Salta al jueves una parte de Madrid helada y blanca, y otra negra, como de luto, asimilando una lección. Todavía restallan ecos obvios de una noche difícil de digerir para algunos, por suerte los menos, y especialmente completa para otros: no podía ser de otra forma en un Estado dicotómico y de división. La culpa la tiene Arbeloa, para variar. Un futbolista al que los que más entienden de esto, que no son jugadores ni entrenadores, no pueden ni ver. Su relación turbulenta con los micrófonos y las líneas quedó ya explicada, y de ahí viene todo lo demás. La cima del mausoleo a su figura la coronan los sabedores, pero por su caída de mármol resbalan todos los que aspiran en silencio a ser como ellos, porque, no nos engañemos, uno de los principales males del Periodismo es ir erróneamente atribuido a la fama y el reconocimiento y en consecuencia, que cualquiera sueñe con parecer periodista en la medida en que resulta la manera más fácil de atraer las copas gratis y las chicas caras. Todo falso.
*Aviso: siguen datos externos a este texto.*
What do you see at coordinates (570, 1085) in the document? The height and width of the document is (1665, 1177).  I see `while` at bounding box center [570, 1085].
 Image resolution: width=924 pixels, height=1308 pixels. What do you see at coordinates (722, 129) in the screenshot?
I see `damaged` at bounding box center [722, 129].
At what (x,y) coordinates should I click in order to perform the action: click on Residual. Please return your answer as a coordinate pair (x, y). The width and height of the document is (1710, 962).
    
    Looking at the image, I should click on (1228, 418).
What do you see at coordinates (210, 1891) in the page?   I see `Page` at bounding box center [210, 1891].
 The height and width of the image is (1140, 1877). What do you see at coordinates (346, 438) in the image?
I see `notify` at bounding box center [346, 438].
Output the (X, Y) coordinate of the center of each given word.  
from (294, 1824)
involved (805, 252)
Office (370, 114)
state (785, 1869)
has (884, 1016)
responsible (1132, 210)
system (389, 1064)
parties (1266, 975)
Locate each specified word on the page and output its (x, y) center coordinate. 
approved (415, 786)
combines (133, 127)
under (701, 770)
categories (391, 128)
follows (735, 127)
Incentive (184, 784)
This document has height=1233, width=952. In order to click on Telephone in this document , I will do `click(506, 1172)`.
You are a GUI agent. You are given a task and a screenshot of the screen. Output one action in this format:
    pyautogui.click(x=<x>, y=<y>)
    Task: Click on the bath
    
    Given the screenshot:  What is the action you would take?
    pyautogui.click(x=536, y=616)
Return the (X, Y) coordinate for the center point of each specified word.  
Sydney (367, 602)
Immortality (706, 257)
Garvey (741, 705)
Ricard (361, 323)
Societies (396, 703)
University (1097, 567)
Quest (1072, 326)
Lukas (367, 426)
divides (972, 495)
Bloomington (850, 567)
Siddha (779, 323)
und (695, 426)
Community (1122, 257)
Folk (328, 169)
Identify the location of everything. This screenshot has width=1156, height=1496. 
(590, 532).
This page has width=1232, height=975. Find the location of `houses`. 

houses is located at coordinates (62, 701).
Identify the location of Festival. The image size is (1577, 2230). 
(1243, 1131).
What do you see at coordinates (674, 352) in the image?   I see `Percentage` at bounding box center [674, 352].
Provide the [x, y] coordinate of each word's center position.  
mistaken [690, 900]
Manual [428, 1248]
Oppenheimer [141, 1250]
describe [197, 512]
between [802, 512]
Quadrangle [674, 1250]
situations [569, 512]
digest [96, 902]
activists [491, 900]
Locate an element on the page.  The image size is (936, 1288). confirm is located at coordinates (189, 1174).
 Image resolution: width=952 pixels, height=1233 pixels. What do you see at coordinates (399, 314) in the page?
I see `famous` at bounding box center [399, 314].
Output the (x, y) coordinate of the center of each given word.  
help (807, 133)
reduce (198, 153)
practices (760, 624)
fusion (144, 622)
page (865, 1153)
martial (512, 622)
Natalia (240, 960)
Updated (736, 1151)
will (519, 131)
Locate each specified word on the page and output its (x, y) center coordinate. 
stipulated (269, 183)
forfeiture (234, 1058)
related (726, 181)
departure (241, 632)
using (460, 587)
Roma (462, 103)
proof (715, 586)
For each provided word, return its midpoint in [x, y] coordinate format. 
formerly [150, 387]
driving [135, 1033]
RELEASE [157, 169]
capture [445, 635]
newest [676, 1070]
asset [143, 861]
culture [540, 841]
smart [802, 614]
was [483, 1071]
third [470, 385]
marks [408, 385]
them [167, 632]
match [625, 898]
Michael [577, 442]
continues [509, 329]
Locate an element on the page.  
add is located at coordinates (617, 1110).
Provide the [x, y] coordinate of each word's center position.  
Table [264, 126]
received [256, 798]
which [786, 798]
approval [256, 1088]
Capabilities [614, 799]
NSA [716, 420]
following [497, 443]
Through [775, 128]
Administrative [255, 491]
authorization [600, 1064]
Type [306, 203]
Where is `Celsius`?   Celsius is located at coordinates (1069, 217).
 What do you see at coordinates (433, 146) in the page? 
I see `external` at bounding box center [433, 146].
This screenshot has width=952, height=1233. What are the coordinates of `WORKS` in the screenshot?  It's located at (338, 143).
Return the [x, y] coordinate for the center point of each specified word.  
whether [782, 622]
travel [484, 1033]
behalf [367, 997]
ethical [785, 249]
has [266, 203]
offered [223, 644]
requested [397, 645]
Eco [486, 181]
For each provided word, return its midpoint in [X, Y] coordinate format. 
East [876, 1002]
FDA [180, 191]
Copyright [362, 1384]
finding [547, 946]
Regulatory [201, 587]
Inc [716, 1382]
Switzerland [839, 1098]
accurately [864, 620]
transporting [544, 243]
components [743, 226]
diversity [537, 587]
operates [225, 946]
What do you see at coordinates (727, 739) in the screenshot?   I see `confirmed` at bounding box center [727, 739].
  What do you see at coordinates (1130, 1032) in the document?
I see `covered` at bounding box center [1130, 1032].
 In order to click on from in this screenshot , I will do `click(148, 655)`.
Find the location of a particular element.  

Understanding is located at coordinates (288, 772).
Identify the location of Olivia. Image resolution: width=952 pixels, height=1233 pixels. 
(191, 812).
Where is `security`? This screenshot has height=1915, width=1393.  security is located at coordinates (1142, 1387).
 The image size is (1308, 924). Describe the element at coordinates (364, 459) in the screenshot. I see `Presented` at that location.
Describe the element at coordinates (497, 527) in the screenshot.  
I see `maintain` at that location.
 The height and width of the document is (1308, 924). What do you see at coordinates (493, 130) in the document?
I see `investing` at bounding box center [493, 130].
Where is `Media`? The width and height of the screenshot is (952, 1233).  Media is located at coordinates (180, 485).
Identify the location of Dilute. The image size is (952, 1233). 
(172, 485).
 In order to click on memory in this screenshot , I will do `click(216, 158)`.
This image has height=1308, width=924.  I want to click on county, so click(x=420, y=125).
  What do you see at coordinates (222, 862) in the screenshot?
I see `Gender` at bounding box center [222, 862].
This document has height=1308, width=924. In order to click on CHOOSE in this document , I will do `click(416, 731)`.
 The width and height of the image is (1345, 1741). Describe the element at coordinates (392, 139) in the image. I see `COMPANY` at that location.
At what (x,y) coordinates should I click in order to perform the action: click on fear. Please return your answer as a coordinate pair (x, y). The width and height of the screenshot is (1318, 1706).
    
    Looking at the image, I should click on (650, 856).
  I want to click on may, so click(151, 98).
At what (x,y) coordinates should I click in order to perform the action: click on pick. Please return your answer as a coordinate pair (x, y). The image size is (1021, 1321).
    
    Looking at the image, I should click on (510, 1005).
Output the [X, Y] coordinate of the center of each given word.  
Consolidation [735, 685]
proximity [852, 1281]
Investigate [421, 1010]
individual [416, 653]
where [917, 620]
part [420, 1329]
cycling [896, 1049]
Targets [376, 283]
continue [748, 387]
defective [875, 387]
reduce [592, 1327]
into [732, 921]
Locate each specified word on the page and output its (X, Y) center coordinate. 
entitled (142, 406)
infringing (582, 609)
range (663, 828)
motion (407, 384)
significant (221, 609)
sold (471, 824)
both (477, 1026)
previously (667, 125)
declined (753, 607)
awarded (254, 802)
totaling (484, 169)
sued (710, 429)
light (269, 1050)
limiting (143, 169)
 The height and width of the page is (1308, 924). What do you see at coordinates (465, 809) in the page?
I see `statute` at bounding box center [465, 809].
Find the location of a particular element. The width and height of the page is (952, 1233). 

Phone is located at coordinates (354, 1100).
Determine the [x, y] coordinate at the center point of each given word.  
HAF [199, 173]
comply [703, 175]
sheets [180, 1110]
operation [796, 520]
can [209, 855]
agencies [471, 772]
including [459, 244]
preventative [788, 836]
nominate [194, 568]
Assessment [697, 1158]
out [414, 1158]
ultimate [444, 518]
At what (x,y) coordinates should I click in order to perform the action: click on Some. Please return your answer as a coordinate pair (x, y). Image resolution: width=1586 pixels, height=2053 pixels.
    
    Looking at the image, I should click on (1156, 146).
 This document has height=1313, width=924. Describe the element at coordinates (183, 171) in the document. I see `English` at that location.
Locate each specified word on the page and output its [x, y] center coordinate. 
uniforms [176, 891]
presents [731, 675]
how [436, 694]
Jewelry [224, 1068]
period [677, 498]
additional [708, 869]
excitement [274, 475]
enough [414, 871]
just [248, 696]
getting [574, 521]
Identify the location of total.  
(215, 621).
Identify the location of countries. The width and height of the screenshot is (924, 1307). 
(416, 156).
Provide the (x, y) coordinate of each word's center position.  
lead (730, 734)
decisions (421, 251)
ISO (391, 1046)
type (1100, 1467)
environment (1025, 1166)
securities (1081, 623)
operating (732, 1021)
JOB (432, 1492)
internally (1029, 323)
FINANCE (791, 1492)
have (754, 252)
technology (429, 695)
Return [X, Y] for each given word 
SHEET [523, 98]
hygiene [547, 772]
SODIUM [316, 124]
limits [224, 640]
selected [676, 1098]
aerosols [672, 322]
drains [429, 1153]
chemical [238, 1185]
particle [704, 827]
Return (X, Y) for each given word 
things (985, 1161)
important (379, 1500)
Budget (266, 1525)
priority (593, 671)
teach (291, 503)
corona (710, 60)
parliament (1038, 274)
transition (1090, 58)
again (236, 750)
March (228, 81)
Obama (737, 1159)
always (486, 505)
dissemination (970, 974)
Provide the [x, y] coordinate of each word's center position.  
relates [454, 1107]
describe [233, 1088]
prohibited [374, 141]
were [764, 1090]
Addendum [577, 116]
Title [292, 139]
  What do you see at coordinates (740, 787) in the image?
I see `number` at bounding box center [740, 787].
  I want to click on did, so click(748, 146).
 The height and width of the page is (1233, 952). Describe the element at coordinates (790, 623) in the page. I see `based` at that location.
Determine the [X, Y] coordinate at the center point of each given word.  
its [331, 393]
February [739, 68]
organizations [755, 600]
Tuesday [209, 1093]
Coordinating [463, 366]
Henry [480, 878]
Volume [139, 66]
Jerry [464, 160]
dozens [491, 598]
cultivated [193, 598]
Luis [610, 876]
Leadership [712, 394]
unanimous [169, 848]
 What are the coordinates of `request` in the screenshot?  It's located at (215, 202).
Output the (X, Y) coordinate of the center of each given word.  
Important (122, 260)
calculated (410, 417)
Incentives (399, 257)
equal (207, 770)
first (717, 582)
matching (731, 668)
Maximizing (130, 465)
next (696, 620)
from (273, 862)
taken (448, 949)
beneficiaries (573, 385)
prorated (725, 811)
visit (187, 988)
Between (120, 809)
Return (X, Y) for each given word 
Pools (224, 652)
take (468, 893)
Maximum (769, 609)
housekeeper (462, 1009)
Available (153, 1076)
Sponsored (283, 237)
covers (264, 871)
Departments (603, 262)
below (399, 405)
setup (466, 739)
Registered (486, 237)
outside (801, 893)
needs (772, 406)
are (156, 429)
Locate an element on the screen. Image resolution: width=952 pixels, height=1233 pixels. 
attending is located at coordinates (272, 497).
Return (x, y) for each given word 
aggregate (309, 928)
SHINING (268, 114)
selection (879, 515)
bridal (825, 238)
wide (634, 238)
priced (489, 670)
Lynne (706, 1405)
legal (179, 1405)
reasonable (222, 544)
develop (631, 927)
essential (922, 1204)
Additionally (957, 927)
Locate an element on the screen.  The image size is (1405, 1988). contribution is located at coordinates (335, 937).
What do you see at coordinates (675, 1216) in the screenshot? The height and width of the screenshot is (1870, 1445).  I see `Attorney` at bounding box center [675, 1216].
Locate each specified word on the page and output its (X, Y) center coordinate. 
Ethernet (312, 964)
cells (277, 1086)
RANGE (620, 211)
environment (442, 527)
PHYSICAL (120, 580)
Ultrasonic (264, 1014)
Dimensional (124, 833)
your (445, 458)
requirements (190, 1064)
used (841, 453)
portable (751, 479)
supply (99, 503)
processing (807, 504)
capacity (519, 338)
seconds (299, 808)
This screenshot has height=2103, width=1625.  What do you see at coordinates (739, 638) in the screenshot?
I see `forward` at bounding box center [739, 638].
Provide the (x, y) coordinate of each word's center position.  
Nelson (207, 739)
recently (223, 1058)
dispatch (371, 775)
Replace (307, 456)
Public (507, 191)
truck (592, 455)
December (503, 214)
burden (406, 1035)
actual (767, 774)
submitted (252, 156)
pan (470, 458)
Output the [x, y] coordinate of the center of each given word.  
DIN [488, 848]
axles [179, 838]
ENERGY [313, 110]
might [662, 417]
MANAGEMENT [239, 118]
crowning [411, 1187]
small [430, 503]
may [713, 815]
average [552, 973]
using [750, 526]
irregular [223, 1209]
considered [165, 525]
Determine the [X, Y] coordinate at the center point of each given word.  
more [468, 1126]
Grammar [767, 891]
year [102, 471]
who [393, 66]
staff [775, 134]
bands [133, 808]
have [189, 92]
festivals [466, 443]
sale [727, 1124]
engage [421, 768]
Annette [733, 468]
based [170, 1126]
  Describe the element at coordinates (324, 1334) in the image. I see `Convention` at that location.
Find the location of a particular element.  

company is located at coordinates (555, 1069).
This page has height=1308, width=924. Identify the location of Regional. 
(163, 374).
Como la presunta incapacidad del ser, que harto de las lecciones tácticas y de las sensacionales apariciones donde le toca -atrás, en defensa-, tensó sus músculos y fue único, recordando a los mejores laterales en ataque de su promoción y de la anterior, marcando, asistiendo, provocando un penalti no pitado y hasta rozando el doblete.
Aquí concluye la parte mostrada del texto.